Venti palloncini bianchi ognuno con il nome degli altrettanti operai dell’ex Isochimica di Avellino morti per patologie collegate alla prolungata esposizione all’amianto, sono stati liberati in cielo, davanti al Tribunale di Avellino, nel corso di una manifestazione promossa dalle famiglie delle vittime. L’iniziativa voluta da Annalisa Massidda, compagna di Alessandro Manganiello, ex operaio dell’azienda di Elio Graziano che scoibentava carrozze ferroviarie deceduto a 67 anni nel febbraio del 2016, ha rilanciato la richiesta di riportare ad Avellino il processo, trasferito a Napoli nell’aula bunker di Poggioreale per motivi logistici, per consentire alle 253 parti civili costituite di essere presenti alle udienze. I familiari degli operai deceduti hanno anche espresso timori sul rischio prescrizione che potrebbe cadere sul processo, (presidente Sonia Matarazzo, giudici a latere Gennaro Lezzi e Pierpaolo Calabrese), nel quale compaiono 26 imputati che a vario titolo devono rispondere di omicidio colposo plurimo, lesioni dolose, concorso in disastro ambientale e omissione di atti d’ufficio.
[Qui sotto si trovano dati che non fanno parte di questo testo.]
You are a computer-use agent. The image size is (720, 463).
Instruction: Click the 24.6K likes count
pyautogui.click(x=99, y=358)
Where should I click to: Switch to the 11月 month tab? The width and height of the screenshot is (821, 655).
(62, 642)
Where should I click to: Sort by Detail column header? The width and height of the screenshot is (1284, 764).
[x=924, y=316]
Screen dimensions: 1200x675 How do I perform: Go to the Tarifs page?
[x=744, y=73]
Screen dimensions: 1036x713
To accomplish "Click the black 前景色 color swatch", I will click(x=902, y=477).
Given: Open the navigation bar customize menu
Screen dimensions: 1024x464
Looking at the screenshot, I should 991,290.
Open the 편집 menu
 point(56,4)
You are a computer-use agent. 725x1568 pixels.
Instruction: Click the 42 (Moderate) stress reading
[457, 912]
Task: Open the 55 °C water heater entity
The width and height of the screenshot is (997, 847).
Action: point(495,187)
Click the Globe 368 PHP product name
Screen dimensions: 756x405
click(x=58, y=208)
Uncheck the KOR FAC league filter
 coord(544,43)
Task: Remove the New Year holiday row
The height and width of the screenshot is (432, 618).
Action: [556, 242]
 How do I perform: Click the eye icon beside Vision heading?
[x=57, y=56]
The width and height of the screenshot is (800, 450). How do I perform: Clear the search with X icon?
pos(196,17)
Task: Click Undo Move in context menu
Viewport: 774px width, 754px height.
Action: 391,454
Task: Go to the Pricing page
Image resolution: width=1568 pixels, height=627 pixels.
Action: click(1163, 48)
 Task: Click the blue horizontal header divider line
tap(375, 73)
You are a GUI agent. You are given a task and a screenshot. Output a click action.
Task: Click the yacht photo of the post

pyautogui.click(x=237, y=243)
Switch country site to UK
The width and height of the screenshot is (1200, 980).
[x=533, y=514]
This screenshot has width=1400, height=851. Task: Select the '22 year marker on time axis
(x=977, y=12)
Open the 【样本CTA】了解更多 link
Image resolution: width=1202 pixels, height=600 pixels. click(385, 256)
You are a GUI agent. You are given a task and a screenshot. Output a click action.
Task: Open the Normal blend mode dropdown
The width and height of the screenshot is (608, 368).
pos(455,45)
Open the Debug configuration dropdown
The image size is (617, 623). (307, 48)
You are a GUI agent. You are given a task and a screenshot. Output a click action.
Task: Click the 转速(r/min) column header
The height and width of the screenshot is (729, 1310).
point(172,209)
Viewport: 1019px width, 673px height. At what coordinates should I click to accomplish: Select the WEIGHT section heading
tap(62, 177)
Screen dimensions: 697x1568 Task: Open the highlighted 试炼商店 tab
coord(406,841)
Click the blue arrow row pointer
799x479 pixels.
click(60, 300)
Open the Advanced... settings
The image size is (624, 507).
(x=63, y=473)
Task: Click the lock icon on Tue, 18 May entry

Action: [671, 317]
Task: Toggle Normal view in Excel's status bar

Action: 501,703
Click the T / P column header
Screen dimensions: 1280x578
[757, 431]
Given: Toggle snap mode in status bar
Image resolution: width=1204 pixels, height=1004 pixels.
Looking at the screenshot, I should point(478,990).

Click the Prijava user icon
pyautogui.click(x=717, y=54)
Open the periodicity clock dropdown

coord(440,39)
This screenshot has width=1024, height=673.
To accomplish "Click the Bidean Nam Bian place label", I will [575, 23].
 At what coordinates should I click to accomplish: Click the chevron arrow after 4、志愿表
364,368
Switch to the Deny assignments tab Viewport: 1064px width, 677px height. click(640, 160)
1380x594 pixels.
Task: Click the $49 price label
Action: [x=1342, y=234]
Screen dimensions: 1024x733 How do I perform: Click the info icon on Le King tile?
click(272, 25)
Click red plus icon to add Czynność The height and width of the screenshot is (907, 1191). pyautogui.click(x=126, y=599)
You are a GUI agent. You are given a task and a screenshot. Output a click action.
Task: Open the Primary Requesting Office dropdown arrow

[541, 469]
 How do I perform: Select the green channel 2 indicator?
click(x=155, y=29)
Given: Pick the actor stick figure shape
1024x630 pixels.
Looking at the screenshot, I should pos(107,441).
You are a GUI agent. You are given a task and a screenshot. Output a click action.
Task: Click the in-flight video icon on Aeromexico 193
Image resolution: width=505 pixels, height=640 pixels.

Dal processo è uscito Elio Graziano, scomparso il 4 marzo dello scorso anno all’età di 85 anni. Intanto l’udienza programmata per oggi è saltata a causa dell’astensione degli avvocati. Sui tempi della prescrizione, i legali delle parti civili mostrano comunque un “prudente ottimismo”. La decorrenza della prescrizione, nel caso Isochimica scatterebbe a partire dal 2012 quando gli accertamenti strumentali dell’Inail evidenziarono la presenza delle patologie asbesto correlate in 156 ex operai. I tempi entro i quali concludere i tre gradi del processo per evitare che scatti la prescrizione, vanno dai 7 anni e mezzo ai 15 anni, in base alla lettura e alla interpretazione della norma. La prossima udienza del processo Isochimica è fissata per il 23 marzo prossimo, mentre sono state calendarizzate due udienze nei successivi mesi di aprile e maggio, e due nel mese di giugno.